Stochastic Optimal Control for Multivariable Dynamical Systems Using Expectation Maximization

TL;DR

This paper introduces SOC-EM, an iterative trajectory optimization method for stochastic control of dynamical systems with measurement noise, combining reinforcement learning and maximum likelihood to improve cost reduction.

Contribution

It reformulates stochastic control as a reinforcement learning problem and proposes SOC-EM, a novel iterative optimization approach with theoretical and empirical performance improvements.

Findings

SOC-EM reduces cumulative cost-to-go effectively.

Theoretical proof of control parameter estimate uniqueness.
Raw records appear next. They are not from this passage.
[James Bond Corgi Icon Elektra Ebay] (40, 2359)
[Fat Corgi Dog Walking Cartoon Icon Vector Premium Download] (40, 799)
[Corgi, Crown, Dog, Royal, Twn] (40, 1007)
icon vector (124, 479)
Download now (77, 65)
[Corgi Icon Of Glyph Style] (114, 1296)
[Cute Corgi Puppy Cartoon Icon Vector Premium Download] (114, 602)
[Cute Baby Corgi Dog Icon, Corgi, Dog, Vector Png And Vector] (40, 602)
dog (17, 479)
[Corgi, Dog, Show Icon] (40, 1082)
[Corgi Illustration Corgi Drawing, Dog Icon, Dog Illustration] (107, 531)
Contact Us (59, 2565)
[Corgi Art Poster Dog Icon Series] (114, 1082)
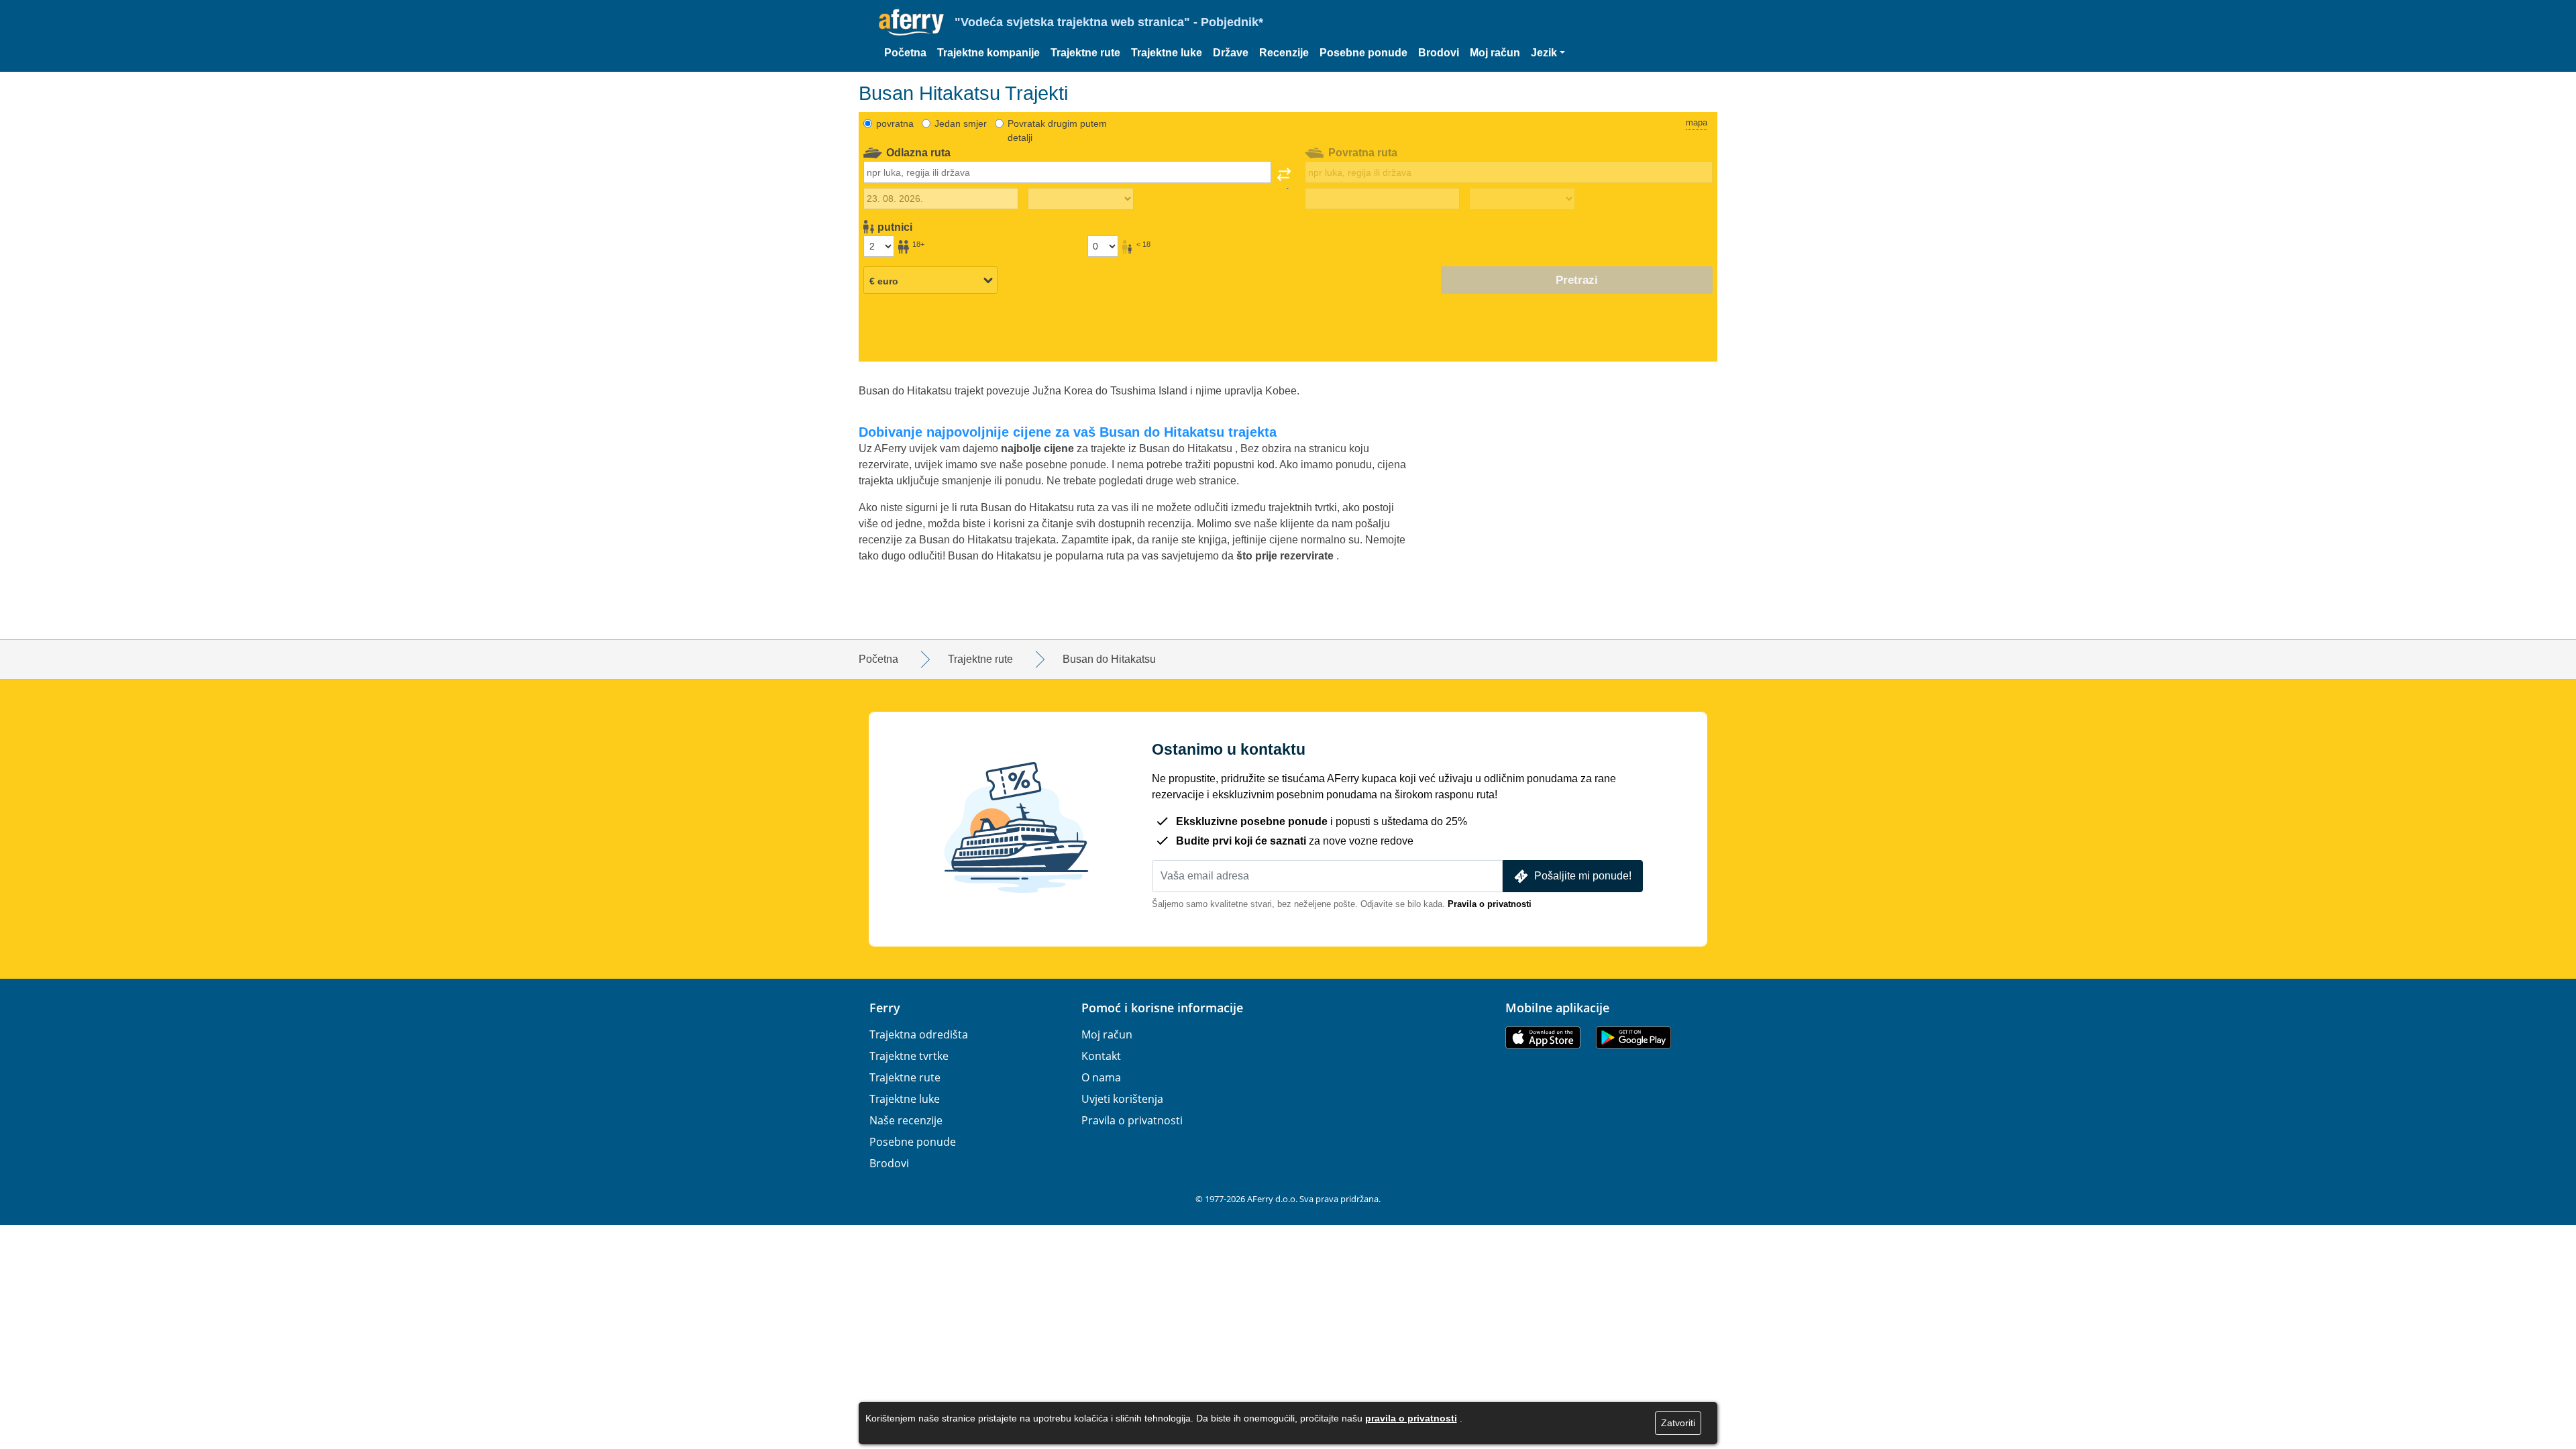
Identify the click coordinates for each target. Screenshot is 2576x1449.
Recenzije (1284, 52)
Analysis of control covariance balances exploration and exploitation.

Abstract

Trajectory optimization is a fundamental stochastic optimal control problem. This paper deals with a trajectory optimization approach for dynamical systems subject to measurement noise that can be fitted into linear time-varying stochastic models. Exact/complete solutions to these kind of control problems have been deemed analytically intractable in literature because they come under the category of Partially Observable Markov Decision Processes (POMDPs). Therefore, effective solutions with reasonable approximations are widely sought for. We propose a reformulation of stochastic control in a reinforcement learning setting. This type of formulation assimilates the benefits of conventional optimal control procedure, with the advantages of maximum likelihood approaches. Finally, an iterative trajectory optimization paradigm called as Stochastic Optimal Control - Expectation Maximization (SOC-EM) is put-forth. This trajectory optimization procedure exhibits better performance in terms of reduction of cumulative cost-to-go which is proved both theoretically and empirically. Furthermore, we also provide novel theoretical work which is related to uniqueness of control parameter estimates. Analysis of the control covariance matrix is presented, which handles stochasticity through efficiently balancing exploration and exploitation.